The National Agreement on Firearms all but prohibited automatic and semiautomatic assault rifles, stiffened licensing and ownership rules, and instituted a temporary gun buyback program that took some 650,000 so called assault weapons (about one-sixth of the national stock) out of public circulation.

The images are pretty incredible from that time. This agreement was called a gun buyback, but it really wasn’t. It was mandatory.

So what were the effects of this program?

Interestingly, there have been at least two major studies done on the program and gun homicides. University of Melbourne researchers Wang-Sheng Lee and Sandy Suardi did the first, and in 2008 they completed a report on the matter saying:

“In this paper, we re-analyze the same data on firearm deaths used in previous research, using tests for unknown structural breaks as a means to identifying impacts of the National Firearms Agreement. The results of these tests suggest that the NFA did not have any large effects on reducing firearm homicide or suicide rates.”

“In this paper, we re-analyze the same data on firearm deaths used in previous research, using tests for unknown structural breaks as a means to identifying impacts of the National Firearms Agreement. The results of these tests suggest that the NFA did not have any large effects on reducing firearm homicide or suicide rates.”

And a second report concluded that while the mandatory program did reduce the rate of “accidental” firearm deaths, it had no influence on firearm homicide in Australia and it also did not end mass shootings.

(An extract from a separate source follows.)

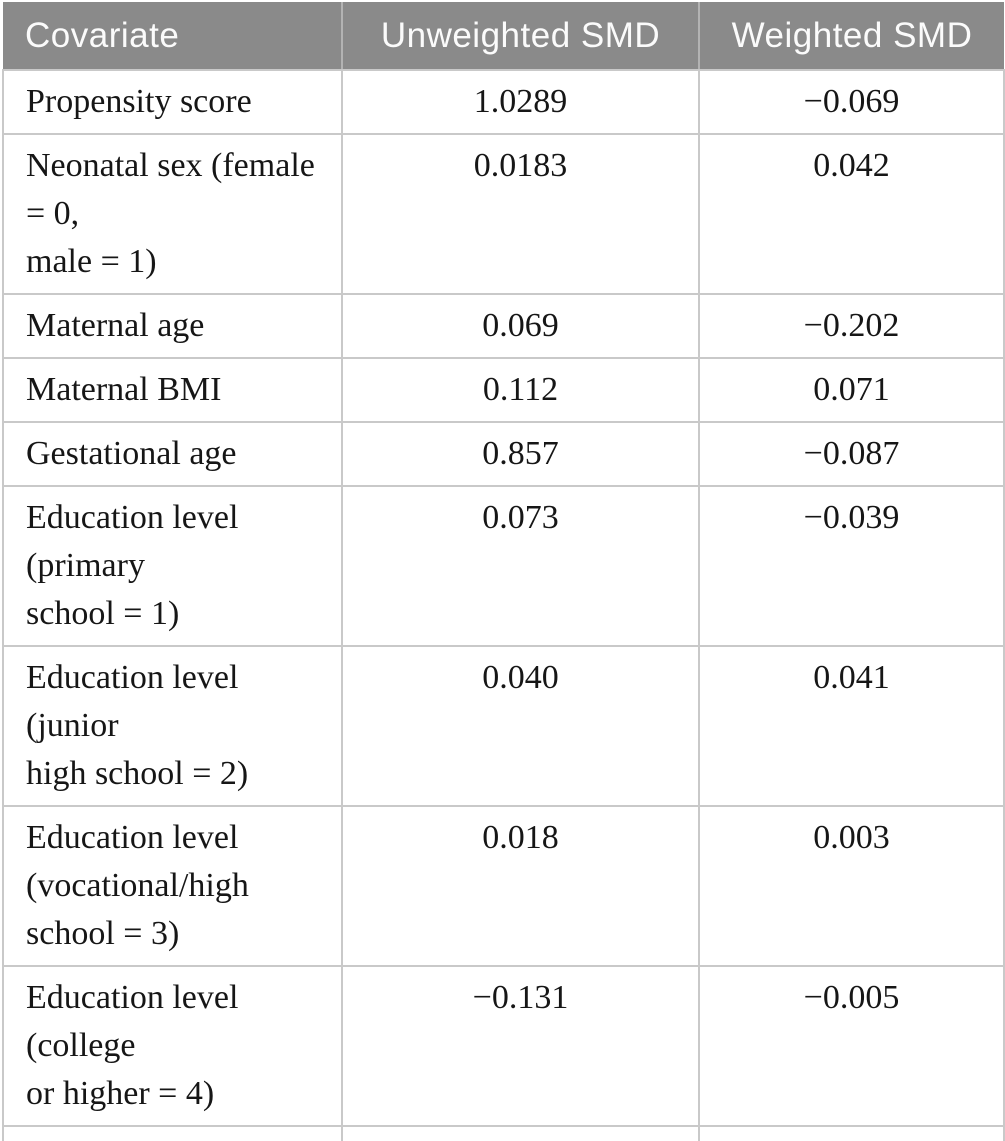  What do you see at coordinates (172, 566) in the screenshot?
I see `cell-covariate: Education level (primary school = 1)` at bounding box center [172, 566].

In 2002 two people were killed and five were injured in a shooting at Melbourne’s Monash University. In 2011 three people were killed and three were wounded in the Hectorville siege. In 2014, three people (including the gunman) were killed and four were injured in a Sydney hostage crisis.

What you need to know is that even with mass confiscation of weapons, Australia could not end all mass shootings and the rate of gun homicides wasn’t actually affected.

But here is something else worth mentioning: the 650,000 guns confiscated in Australia were between one-fifth and one-third of all guns in the country.

Compare that to the United States and that would require confiscation of around 105 million firearms—something that would not only be unconstitutional but would likely become incredibly violent.

In other words, mass confiscation in the United States, simply cannot happen. Not right now—possibly not ever.